Our stomachs all tingled as those sensations we’d lived through a million times before once again kicked in: The black screen broken by the Gramercy Pictures logo, then the snake-charmer opening tones of Aerosmith’s “Sweet Emotion.”
“Dude, fuckin’ Aerosmith,” came the call from under a pulled-down baseball cap.
“You know it.” The clinking of two bottles.
“Hey, you know…” A pause while Rick searched for the words. “You know, fuckin’… Steven Tyler and Mary Tyler Moore are brother and sister.”

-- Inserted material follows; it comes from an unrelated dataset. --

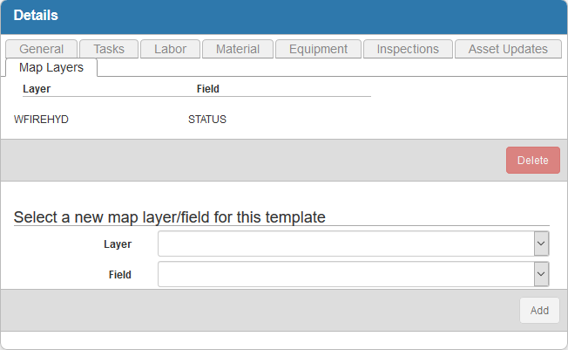
Task: Go to the Material tab
Action: pyautogui.click(x=237, y=49)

The song played uninterrupted while those words hovered in the air. Five seconds, six seconds, seven seconds. Then four dudes erupted.
“Bull fucking shit.”
“You’re…what…what the hell are you talking about.”
“What a load of crap. And is someone going to pack this?”
“No way! No wait. I think I’ve heard that before.”
The movie took a backseat to controversy.
“Absolutely.” Rick stood up, a bit unsteady, but ready to defend his declaration to the death. He stood between the couches and the TV, which meant Business.
“First off, I’ve heard that before somewhere. My buddy told me I think.” Like a politician, he pumped his uplifted thumb with every point. “Second, same name. Thirdly, they look exactly alike.”
“I’ve never been more impressed with how wrong someone can be,” said Tony, a beer cap snapping off his fingers, narrowly missing Rick’s head.
“It’s the truth.” Rick pointed back at us. “And it’s the 100% truth, so believe that.”
“Fuck you,” from Chris.
“Well,” came tentatively from Matt. “That sounds kinda familiar.”
“Alright. Phone. Settling.” I leaned forward and dug the cordless out from the empties. From memory I punched in the number of the local record store, and it started ringing.
“You know who might know,” pondered Chris. “Those girls downstairs.”
I pointed at him. “Excellent idea. Go get them.”
He jumped up and ran out the door.
The other end of the phone picked up. “mushroomrecordsthisismikecanihelpyou.”
“Hey man!” I yelled. It was loud in the apartment now. The movie had been paused, an Aerosmith CD retrieved, and “Sweet Emotion” put on repeat. “Hey, are Steven Tyler and Mary Tyler Moore brother and sister?”
“Are Steven Tyler and Mary Tyler Moore brother and sister?”
“Wow man. I don’t know…Hold on.” I heard the phone hit the counter. “Tim! Are Steven Tyler and Mary Tyler Moore brother and sister?”
From the background I heard Tim yell, “I don’t fucking care!”
Record store Mike came back on the phone. “We don’t know. But we have a bunch of like, TV trivia books and shit. Maybe it says it in there.”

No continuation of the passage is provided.